Change and Addition of Supervising Physician Application

Before completing and submitting your application, please read all instructions.  If you have any questions please contact Professional Licensing Agency.

Professional Licensing Agency
402 West Washington Street
Room W072
Indianapolis, IN 46204
(317) 234-2060
email: pla3@pla.IN.gov

 

CORRESPONDENCE

Address all correspondence regarding your application to the PHYSICIAN ASSISTANT COMMITTEE. Please be sure to include an email address as all communication regarding status updates will be mailed via email.

THE FAIR INFORMATION PRACTICE ACT

In compliance with IC 4-1-6, this agency is notifying you that you must provide the requested information or your application will not be processed. You have the right to challenge, correct, or explain information maintained by this agency. The information you provide will become public record. Your examination scores and grade transcripts are confidential except in circumstances where their release is required by law, in which case you will be notified.

Your Social Security Number is being requested by this state agency in accordance with Indiana Code. Disclosure is mandatory, and this record cannot be processed without it.

REQUIREMENTS

APPLICATION. The Physician Assistant and the Supervising Physician must complete, date and sign the enclosed application and return it to the Professional Licensing Agency along with the items listed below:

FEE:  The fee for the change and addition application is $50.00.  Please make all checks payable to the Professional Licensing Agency.  All fees are non-refundable.

  • SUPERVISORY AGREEMENT

The Supervising Physician shall submit a description of the exact privileges and tasks the physician assistant shall be performing under the physician’s supervision.  The supervising agreement shall be specific to the physician assistant being hired “i.e. John Brown, PA will be responsible for…”  In addition give a detailed description of the process maintained for evaluation of the physician assistant’s performance. Also include a description of procedures for dealing with emergencies.  The supervising agreement must be on letterhead and signed by both the physician and physician assistant.

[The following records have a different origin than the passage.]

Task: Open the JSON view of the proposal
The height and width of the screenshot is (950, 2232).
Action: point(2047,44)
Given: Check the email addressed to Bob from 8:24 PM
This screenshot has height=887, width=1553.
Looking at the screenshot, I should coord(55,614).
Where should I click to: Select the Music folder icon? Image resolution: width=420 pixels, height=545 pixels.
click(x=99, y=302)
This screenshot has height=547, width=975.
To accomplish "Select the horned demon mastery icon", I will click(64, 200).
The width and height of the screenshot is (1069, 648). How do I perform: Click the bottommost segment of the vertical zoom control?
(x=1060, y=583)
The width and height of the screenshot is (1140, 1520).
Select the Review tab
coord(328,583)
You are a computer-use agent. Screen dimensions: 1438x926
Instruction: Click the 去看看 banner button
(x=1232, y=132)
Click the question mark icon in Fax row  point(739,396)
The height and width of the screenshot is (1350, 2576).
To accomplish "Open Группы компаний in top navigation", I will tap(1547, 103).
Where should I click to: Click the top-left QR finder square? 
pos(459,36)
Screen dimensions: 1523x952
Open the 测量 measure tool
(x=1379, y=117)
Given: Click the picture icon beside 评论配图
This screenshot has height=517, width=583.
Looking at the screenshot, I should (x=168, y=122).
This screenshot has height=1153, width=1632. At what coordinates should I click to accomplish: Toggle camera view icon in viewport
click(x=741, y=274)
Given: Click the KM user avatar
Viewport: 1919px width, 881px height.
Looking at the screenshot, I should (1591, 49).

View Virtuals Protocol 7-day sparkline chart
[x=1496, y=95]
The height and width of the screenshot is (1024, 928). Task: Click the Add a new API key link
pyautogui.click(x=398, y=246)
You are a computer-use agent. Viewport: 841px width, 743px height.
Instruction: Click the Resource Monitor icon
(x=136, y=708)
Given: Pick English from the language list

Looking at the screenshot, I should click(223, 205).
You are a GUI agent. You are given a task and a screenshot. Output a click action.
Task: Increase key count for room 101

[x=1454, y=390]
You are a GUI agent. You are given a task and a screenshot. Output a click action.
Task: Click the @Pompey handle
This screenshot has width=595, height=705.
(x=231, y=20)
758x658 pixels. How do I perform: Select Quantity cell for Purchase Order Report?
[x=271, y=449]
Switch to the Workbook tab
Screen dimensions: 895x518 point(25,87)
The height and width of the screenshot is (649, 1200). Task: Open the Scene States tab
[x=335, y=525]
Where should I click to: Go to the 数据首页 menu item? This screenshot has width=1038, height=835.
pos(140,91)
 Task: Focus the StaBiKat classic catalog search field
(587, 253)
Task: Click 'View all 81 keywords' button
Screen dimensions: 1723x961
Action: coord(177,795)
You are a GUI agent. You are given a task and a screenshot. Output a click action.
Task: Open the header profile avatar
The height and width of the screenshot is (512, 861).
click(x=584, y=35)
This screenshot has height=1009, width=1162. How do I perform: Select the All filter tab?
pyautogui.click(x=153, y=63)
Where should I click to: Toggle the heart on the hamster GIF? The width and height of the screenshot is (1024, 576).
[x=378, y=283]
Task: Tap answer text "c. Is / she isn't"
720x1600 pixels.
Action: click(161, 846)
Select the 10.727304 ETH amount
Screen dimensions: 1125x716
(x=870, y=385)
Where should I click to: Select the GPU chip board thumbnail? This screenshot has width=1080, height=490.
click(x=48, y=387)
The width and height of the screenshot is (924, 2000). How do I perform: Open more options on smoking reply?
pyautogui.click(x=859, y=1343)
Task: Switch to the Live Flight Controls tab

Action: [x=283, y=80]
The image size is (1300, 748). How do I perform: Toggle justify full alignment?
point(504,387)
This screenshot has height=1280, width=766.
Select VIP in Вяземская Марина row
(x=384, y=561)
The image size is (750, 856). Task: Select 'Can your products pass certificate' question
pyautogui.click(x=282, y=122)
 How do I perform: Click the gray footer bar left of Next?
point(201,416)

If the physician assistant has been granted prescriptive authority or is applying for prescriptive authority in conjunction with this change/addition application, the supervising agreement must also include a list of classifications of medications the physician assistant is delegated to prescribe.  Description of protocols used in the practice.  Protocols to be used for physician assistant prescribing may include clinical practice guidelines, reference texts, or other sources.     Sample Agreement or Sample Agreement for a PA with prescriptive authority

 

          In accordance with IC 25-27.5-6-2, a physician may  have supervising agreements with more than two (2) physician assistants, however may NOT supervise more than two (2) physician assistants at any given time.  The application is currently in revision process to reflect this.